In a short, televised speech after meeting with security officials, Sisi said the government would hunt down the attackers.
"We will respond to this act with brute force against these terrorists," he said. "This terrorist act will strengthen our resolve, steadfastness and will to stand up to, resist and battle against terrorism."
Three days of national mourning have been declared. Sisi has also ordered the armed forces to build a memorial to those killed at the mosque, a statement on his official Facebook page said.
The grand imam of Al-Azhar, the premier religious authority in Egypt, condemned the "barbaric attack" on the mosque.
"The shedding of blood, the violation of the sacred houses of God and the terrorizing of worshippers are acts of corruption on the earth," Ahmed El-Tayyeb said.
The targeting of mosques followed an attack on churches, El-Tayyeb said, adding that Egyptians would prevail over terrorism with solidarity and determination.
Friday's attack prompted wide international condemnation, with US President Donald Trump among the leaders expressing condolences and vowing to continue the fight against terrorism.
Sisi expressed concern recently that ISIS militants fleeing Iraq and Syria would come to Egypt. Egyptian security forces face almost daily attacks from militants with ISIS ties in northern Sinai.
The Wilayat Sinai group, which pledged allegiance to ISIS in 2014, has been behind numerous attacks and hundreds of deaths in the desert region.
It claimed responsibility for the bombing of a Russian passenger jet that crashed in October 2015 in the Sinai Peninsula, killing 224 people.

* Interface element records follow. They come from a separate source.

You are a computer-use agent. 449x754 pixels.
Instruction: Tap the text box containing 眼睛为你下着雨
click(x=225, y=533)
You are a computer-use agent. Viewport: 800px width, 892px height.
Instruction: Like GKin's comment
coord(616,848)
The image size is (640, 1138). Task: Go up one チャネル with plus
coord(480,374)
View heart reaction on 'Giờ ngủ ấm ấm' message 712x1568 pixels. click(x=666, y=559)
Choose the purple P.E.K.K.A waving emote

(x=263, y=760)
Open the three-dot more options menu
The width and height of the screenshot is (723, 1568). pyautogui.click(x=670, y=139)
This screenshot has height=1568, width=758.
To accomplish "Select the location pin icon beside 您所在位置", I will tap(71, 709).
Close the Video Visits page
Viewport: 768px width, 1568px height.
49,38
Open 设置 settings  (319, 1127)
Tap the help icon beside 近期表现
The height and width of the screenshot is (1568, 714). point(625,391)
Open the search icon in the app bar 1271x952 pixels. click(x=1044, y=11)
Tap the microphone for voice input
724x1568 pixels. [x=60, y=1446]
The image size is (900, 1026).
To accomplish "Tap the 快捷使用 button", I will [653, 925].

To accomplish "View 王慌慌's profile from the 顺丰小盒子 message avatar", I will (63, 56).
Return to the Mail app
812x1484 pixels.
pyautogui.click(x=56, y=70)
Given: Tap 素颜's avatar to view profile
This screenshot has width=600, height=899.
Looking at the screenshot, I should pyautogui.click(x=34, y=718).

If it turns out ISIS militants are behind the latest attack, "it reflects their willingness to continue to do large operations that have large civilian casualties," Timothy Kaldas, a non-resident fellow at the Tahrir Institute for Middle East Policy, told CNN.
There would be two plausible motives for an ISIS attack, he said. First, ISIS considers Sufis to be heretics, making the Sufi mosque a legitimate target in the eyes of ISIS, even though all worshippers probably weren't Sufi.
Second, Kaldas said, ISIS may be taking revenge against members of the Sawarkah tribe, to which most of the people in the area belong, because it has been cooperating with the Egyptian government in its campaign against Wilayat Sinai.